Light dispels Darkness: Facing Global Problems

The light of core spirituality shows us the way of facing problems of global proportions which humanity is facing today. Modern advances in science and technology have quickly shrunk the world into a global village with all its potential and all its challenges, but our minds are still fixed in the eras when we lived separately and disconnectedly in our own geographical pockets. Our recent global living environment requires a matching global mindset and our core spirituality offers such a mindset.

The final word of core spirituality is the indivisibility of the universe. The universe is not a mere collection of separate individual beings. On the contrary, it is an intimately and indivisibly connected system of beings, animate and inanimate, thoroughly pervaded by the ground of being. The ultimate goal of spiritual education is to clearly reveal this secret. We must then learn it and take it deep into our consciousness if humanity is to successfully address the problems of global proportions it faces today.
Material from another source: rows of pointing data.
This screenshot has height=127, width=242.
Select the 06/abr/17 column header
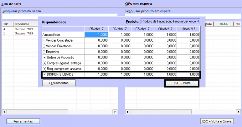tap(119, 29)
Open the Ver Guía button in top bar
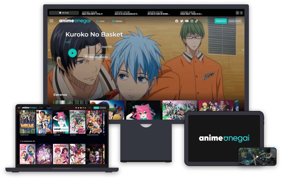 64,13
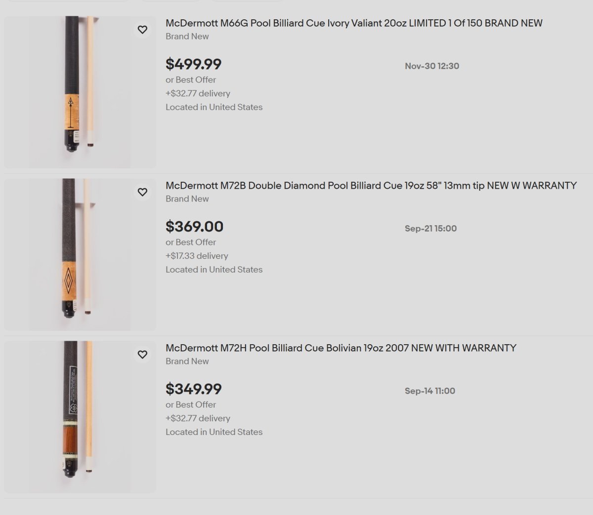Open the McDermott M66G Ivory Valiant listing title
The image size is (593, 515).
354,23
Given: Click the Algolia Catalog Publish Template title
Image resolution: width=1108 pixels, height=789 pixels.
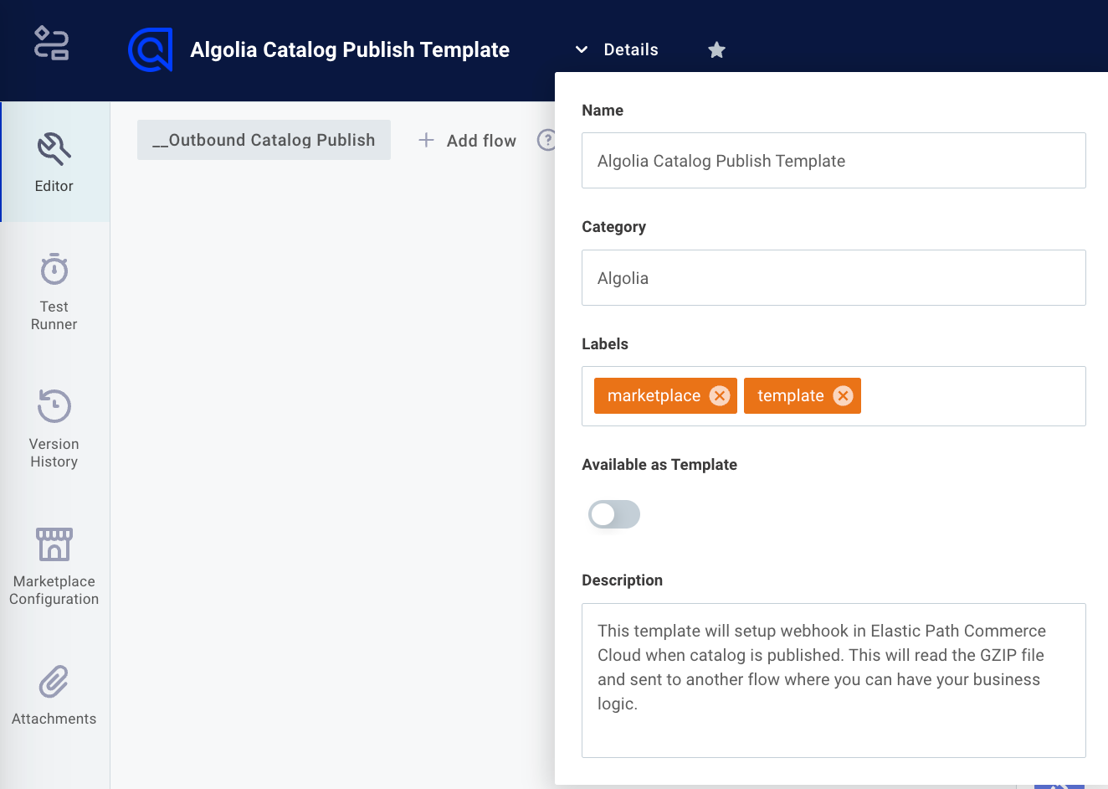Looking at the screenshot, I should pos(350,50).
Jeffrey D. Sachs (Sachs, Jeffrey D., Common Wealth, Time, Vol. 171, No. 12, March 24, 2008) argues that our survival requires global solutions to the global problems which we are currently facing. We have no choice but to end ‘our misguided view of the world as an enduring struggle of “us” vs. “them”’. According to Sachs, “What we call violent fundamentalism should be seen for what it really is: poverty, hunger, water scarcity, and despair.”

To address these crises, Sachs notes that we have made global commitments and treaties which remain unfulfilled and real solutions have failed to emerge because of a long list of barriers such as cynicism, defeatism, outdated institutions, competing nationalism and unchecked greed.

Sachs suggests clear objectivity, new sustainable technologies, clear implementation strategy and sources of financing. He concludes with the crucial need of transcending the list of barriers which is related with our human condition. “We will need science, technology and professionalism, but most of all we will need to subdue our fears and cynicism,” says Sachs. He emphasizes his conclusion by quoting John F. Kennedy in exhorting us to end our differences and to make the world safe for diversity.

Without saying it explicitly for reasons best known only to Sachs, he is in fact advising spiritual development on a global scale to transcend our human condition without which he sees no hope for global survival. Education in the core spirituality of humanity has the potential of the kind of transcendence required to address the grave global crises we face today.